Women, meanwhile, take backseat to these public displays of machismo. In “Drive,” Carey Mulligan’s Irene fulfills the classic archetype of damsel in distress, and Christina Hendricks’ brief appearance in the film as Blanche is far more memorable for her character’s bloody exit than anything she does. Was there a woman in “Valhalla Rising?” Honest question. “Bronson” gets a slight pass since it takes place in a single-sex prison, though the same cannot be said for “Only God Forgives,” which grants Kristin Scott Thomas’ Crystal only a mere foul-mouthed scenery chewing bit amidst a marathon of close-ups on emotionless Ryan Gosling.

In Refn’s latest film, “The Neon Demon,” women move front and center as he peers into the nasty, competitive void where one might expect to find a heart in the fashion industry. But after witnessing Refn’s misogynistic, insulting views of the opposite sex, it’s safe to say they might be better left on the sidelines in his films.
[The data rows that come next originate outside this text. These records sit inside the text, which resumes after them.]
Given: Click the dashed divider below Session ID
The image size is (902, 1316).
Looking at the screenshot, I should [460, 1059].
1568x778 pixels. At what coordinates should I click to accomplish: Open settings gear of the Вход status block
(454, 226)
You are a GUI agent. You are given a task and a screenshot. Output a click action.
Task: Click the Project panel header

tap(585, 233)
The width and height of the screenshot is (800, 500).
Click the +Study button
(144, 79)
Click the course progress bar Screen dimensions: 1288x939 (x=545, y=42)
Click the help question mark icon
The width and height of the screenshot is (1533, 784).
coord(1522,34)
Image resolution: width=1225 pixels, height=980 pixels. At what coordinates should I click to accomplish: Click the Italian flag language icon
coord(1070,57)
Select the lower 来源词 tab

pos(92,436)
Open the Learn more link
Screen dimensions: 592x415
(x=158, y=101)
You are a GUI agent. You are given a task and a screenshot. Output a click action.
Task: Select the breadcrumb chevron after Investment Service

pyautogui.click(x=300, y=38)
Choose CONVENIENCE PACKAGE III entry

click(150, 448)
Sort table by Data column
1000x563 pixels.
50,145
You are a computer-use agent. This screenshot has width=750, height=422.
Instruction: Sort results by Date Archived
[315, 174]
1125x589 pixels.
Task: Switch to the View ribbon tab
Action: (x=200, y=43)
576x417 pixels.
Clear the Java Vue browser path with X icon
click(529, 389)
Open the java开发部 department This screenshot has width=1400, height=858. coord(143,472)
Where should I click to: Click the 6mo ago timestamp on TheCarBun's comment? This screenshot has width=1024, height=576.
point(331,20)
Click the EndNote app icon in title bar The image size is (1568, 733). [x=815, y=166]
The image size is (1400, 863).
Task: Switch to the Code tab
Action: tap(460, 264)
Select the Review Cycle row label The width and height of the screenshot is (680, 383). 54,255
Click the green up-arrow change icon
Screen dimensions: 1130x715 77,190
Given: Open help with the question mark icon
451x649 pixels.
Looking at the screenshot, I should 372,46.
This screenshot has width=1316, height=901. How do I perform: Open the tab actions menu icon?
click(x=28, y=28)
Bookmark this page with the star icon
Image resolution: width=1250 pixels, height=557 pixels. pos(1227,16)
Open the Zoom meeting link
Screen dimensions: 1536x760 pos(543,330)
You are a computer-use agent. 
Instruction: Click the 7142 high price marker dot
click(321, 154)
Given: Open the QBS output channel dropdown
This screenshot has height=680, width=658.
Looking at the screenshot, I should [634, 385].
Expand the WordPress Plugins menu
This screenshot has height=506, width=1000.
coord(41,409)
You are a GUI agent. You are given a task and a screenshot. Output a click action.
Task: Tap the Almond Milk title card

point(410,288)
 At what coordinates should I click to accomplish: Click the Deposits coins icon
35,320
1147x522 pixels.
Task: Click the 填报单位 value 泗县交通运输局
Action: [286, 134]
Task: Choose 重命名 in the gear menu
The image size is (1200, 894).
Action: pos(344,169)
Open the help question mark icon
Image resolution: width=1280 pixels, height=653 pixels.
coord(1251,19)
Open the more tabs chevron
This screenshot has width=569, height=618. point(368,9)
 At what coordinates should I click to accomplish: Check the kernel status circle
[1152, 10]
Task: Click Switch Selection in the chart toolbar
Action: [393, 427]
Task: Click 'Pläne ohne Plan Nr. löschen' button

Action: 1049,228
In the aforementioned Refn films, he conveys the idea of masculinity as a renewable resource. One can earn their stripes through hard work and a strong exhibition of power. As time goes by, the essence of one’s manhood can grow in size. “The Neon Demon” shows that he believes the exact opposite about women. Their chief currency, that of beauty, is finite and withering away with each passing moment. To maintain their status, women have to either cheat, steal or lie. Some can buy time for themselves by trading sexual favors with men, but what takes those girls to the top is what will also ultimately make them drop.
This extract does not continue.